• Problem details
Copy the records below verbatim, beginning at the line that contains "Open the size chart link" and ending after the line that contains "pyautogui.click(x=645, y=25)".

···

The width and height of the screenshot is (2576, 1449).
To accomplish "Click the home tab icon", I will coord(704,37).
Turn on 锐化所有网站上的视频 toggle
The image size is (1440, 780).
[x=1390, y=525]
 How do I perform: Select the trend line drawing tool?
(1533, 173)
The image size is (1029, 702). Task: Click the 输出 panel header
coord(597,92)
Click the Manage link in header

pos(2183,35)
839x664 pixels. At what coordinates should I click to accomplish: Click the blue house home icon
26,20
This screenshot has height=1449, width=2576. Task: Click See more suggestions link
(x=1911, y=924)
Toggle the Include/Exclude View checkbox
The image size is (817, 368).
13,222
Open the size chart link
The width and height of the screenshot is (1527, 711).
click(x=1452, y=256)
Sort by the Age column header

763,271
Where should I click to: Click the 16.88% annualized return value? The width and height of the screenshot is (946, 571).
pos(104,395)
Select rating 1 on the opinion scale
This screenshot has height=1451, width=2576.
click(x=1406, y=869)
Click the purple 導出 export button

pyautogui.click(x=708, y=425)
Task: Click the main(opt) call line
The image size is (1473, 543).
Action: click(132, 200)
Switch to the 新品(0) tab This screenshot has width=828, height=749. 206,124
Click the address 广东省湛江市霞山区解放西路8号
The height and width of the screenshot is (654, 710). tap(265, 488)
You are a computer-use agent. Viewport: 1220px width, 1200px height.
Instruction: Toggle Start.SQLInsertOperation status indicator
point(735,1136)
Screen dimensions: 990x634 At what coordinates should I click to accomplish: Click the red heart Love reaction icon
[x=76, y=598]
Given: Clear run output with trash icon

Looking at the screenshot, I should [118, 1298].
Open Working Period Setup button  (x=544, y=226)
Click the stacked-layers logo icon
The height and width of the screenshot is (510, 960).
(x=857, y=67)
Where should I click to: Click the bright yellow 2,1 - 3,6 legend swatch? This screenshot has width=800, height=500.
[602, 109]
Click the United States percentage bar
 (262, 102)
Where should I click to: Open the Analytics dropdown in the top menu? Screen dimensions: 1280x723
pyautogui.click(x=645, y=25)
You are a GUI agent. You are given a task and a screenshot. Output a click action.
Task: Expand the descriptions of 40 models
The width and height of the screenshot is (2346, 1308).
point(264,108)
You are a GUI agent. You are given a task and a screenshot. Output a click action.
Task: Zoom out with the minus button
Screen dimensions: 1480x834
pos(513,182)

···

• Written solution
Open the size chart link
The width and height of the screenshot is (1527, 711).
click(x=1452, y=256)
Sort by the Age column header

763,271
Where should I click to: Click the 16.88% annualized return value? The width and height of the screenshot is (946, 571).
pos(104,395)
Select rating 1 on the opinion scale
This screenshot has height=1451, width=2576.
click(x=1406, y=869)
Click the purple 導出 export button

pyautogui.click(x=708, y=425)
Task: Click the main(opt) call line
The image size is (1473, 543).
Action: click(132, 200)
Switch to the 新品(0) tab This screenshot has width=828, height=749. 206,124
Click the address 广东省湛江市霞山区解放西路8号
The height and width of the screenshot is (654, 710). tap(265, 488)
You are a computer-use agent. Viewport: 1220px width, 1200px height.
Instruction: Toggle Start.SQLInsertOperation status indicator
point(735,1136)
Screen dimensions: 990x634 At what coordinates should I click to accomplish: Click the red heart Love reaction icon
[x=76, y=598]
Given: Clear run output with trash icon

Looking at the screenshot, I should [118, 1298].
Open Working Period Setup button  (x=544, y=226)
Click the stacked-layers logo icon
The height and width of the screenshot is (510, 960).
(x=857, y=67)
Where should I click to: Click the bright yellow 2,1 - 3,6 legend swatch? This screenshot has width=800, height=500.
[602, 109]
Click the United States percentage bar
 (262, 102)
Where should I click to: Open the Analytics dropdown in the top menu? Screen dimensions: 1280x723
pyautogui.click(x=645, y=25)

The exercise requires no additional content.